À l’heure où les cyberattaques frappent indistinctement États, entreprises stratégiques et infrastructures critiques à l’échelle mondiale, l’Agence Nationale des Infrastructures Numériques et des Fréquences du Gabon (ANINF) a démontré, lors du GITEX Africa 2026 tenu à Marrakech le 8 avril dernier, que la souveraineté numérique africaine ne relevait plus du vœu pieux, mais d’une stratégie opérationnelle en cours de déploiement. Une présence remarquée, qui confirme le repositionnement de l’institution gabonaise au cœur de la gouvernance numérique continentale.
Le GITEX Africa, tribune continentale pour repenser la cybersécurité
Véritable carrefour entre décideurs publics, experts technologiques et acteurs de l’innovation, le GITEX Africa s’impose édition après édition comme la plateforme de référence pour les politiques numériques du continent africain. En 2026, la cybersécurité et la résilience des États face aux menaces numériques transnationales ont occupé une place centrale dans les débats. C’est dans ce contexte exigeant que l’ANINF a choisi de faire entendre la voix du Gabon, portant une vision structurée et proactive face à des menaces dont la sophistication ne cesse de croître.
Alberto Moudoki : une vision stratégique portée sur la scène internationale
Invité à intervenir lors d’un panel de haut niveau consacré à la résilience des nations face aux cybermenaces, le Directeur Général de l’ANINF, Alberto Wenclas Mounguegui Moudoki, a présenté les avancées gabonaises dans la structuration de son écosystème de cybersécurité. Il a mis en lumière les efforts déployés pour sécuriser les systèmes d’information de l’administration publique, renforcer la protection des données sensibles et développer une expertise locale à la hauteur des défis contemporains. Sa déclaration a résonné comme un message adressé à l’ensemble du continent : « Bâtir un cyberespace sûr n’est plus une option, mais une exigence stratégique au service de la souveraineté des États, de la continuité des services essentiels et de la confiance numérique. »

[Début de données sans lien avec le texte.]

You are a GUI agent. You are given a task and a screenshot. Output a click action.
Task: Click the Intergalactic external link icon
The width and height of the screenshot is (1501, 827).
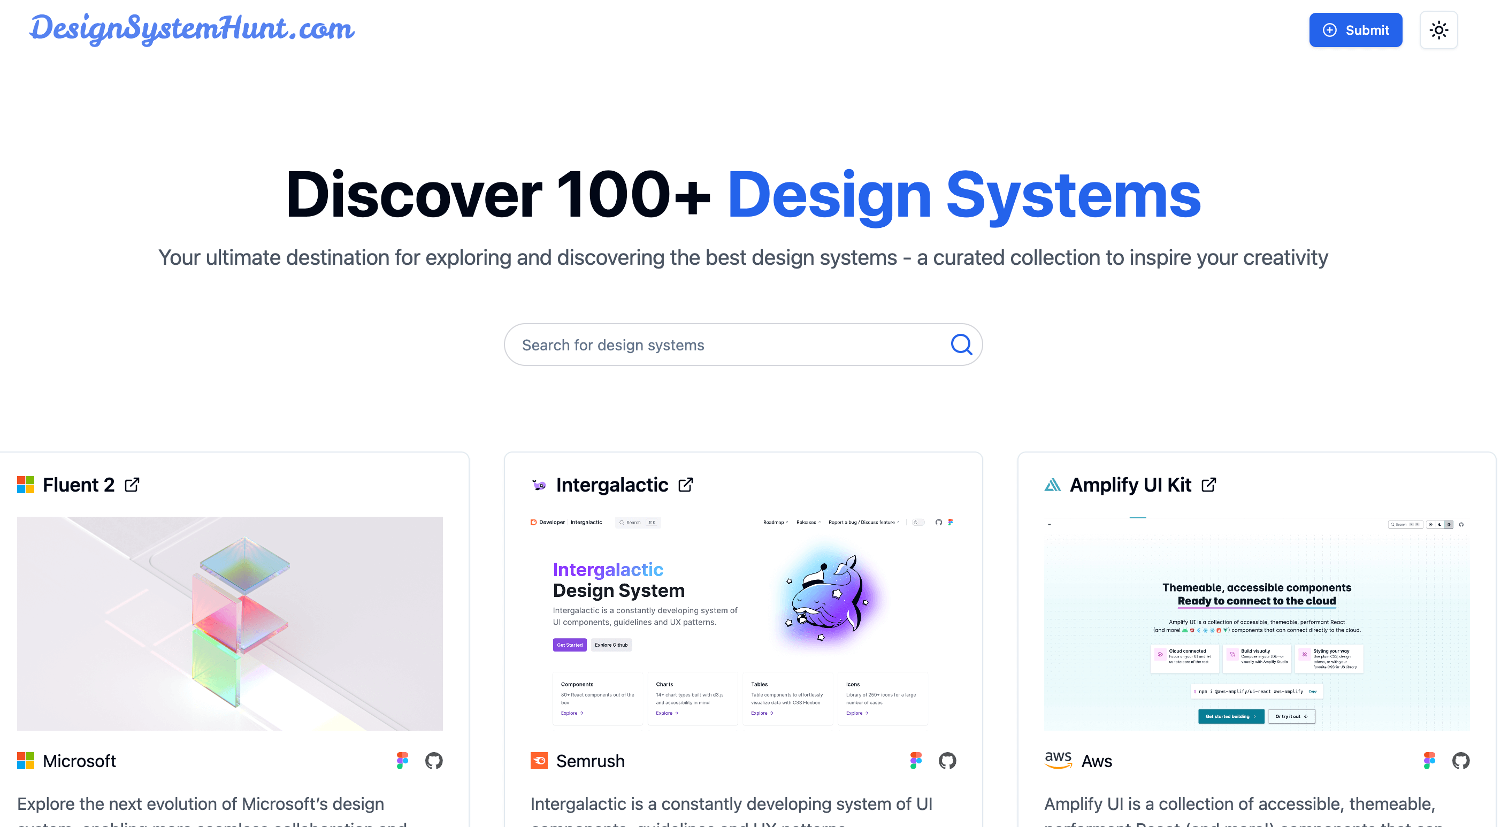[686, 485]
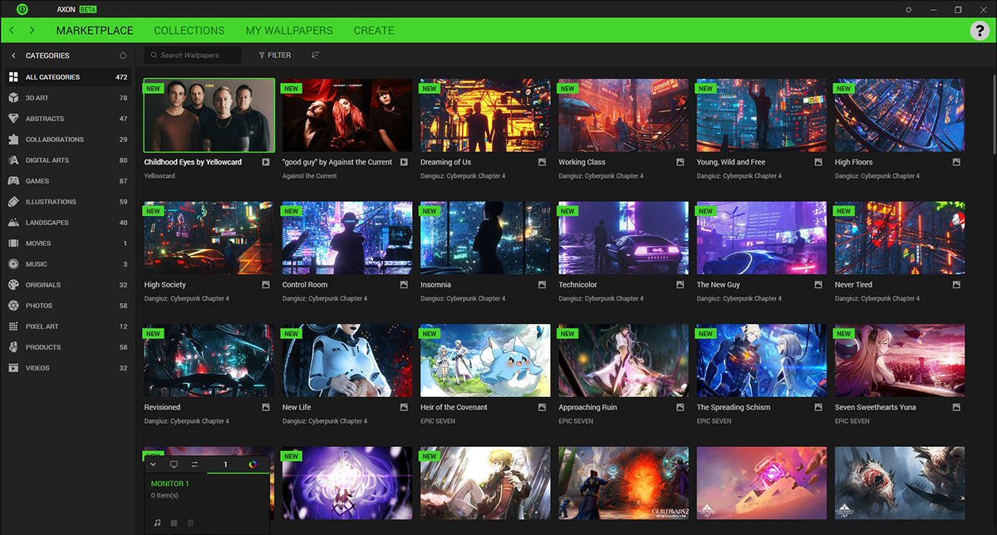Open the settings gear in title bar
Viewport: 997px width, 535px height.
(909, 10)
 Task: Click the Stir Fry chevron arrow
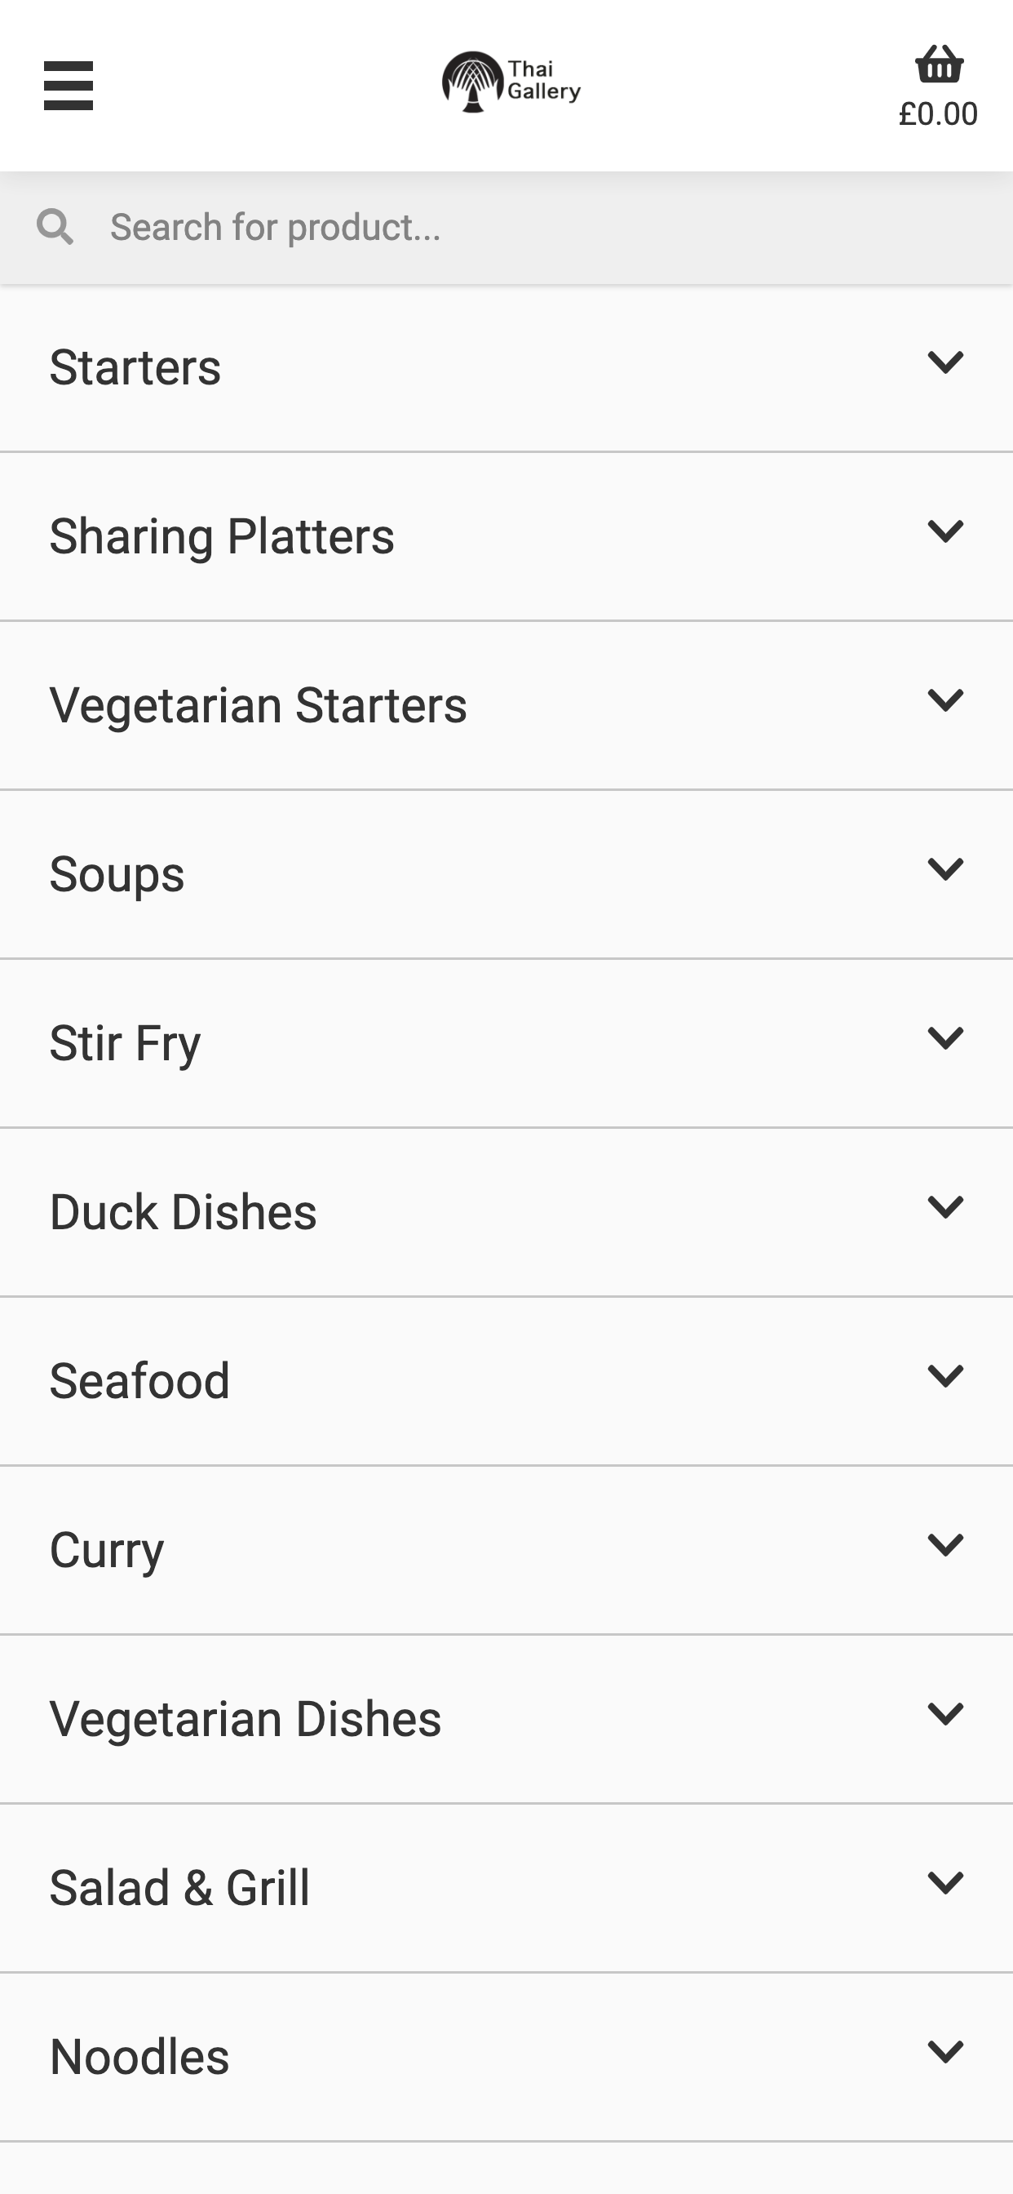point(945,1038)
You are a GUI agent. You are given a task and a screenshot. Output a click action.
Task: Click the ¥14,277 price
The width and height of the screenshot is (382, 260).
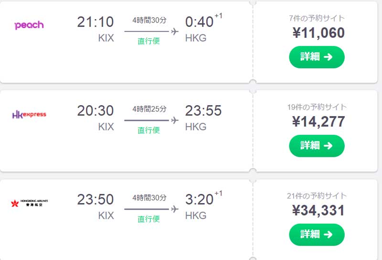(318, 121)
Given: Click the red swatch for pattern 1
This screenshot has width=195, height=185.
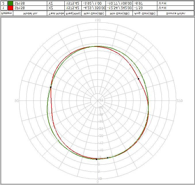Looking at the screenshot, I should coord(10,8).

Un protocole d’accord avec le Maroc, levier concret de la coopération Sud-Sud

Au-delà des prises de position, c’est par les actes que l’ANINF a marqué sa présence à Marrakech. La signature d’un protocole d’accord avec l’Agence de Développement du Digital (ADD) du Royaume du Maroc constitue l’avancée la plus tangible de cette participation. Cet accord bilatéral ouvre des perspectives concrètes en matière de partage d’expertise, de renforcement des capacités humaines, de développement d’infrastructures numériques sécurisées et d’harmonisation des stratégies de cybersécurité à l’échelle africaine. Face à des menaces transnationales par nature, l’ANINF fait le choix assumé d’une approche collaborative, où la coopération devient un levier stratégique de puissance et de protection collective.
Le numérique, pilier central de la vision souverainiste d’Oligui Nguema
Cette dynamique partenariale s’inscrit dans une ambition nationale plus large. En se positionnant comme bras technique de l’État gabonais, l’ANINF contribue directement à la vision portée par le Général Brice Clotaire Oligui Nguema, pour qui le numérique représente un pilier fondamental de souveraineté, de modernisation administrative et de développement économique durable. À Marrakech, l’agence n’a pas simplement participé à un forum international : elle a affirmé avec clarté l’ambition du Gabon de s’imposer comme un acteur crédible et influent de la gouvernance numérique africaine, capable de défendre ses intérêts stratégiques tout en contribuant activement à la sécurité collective du continent.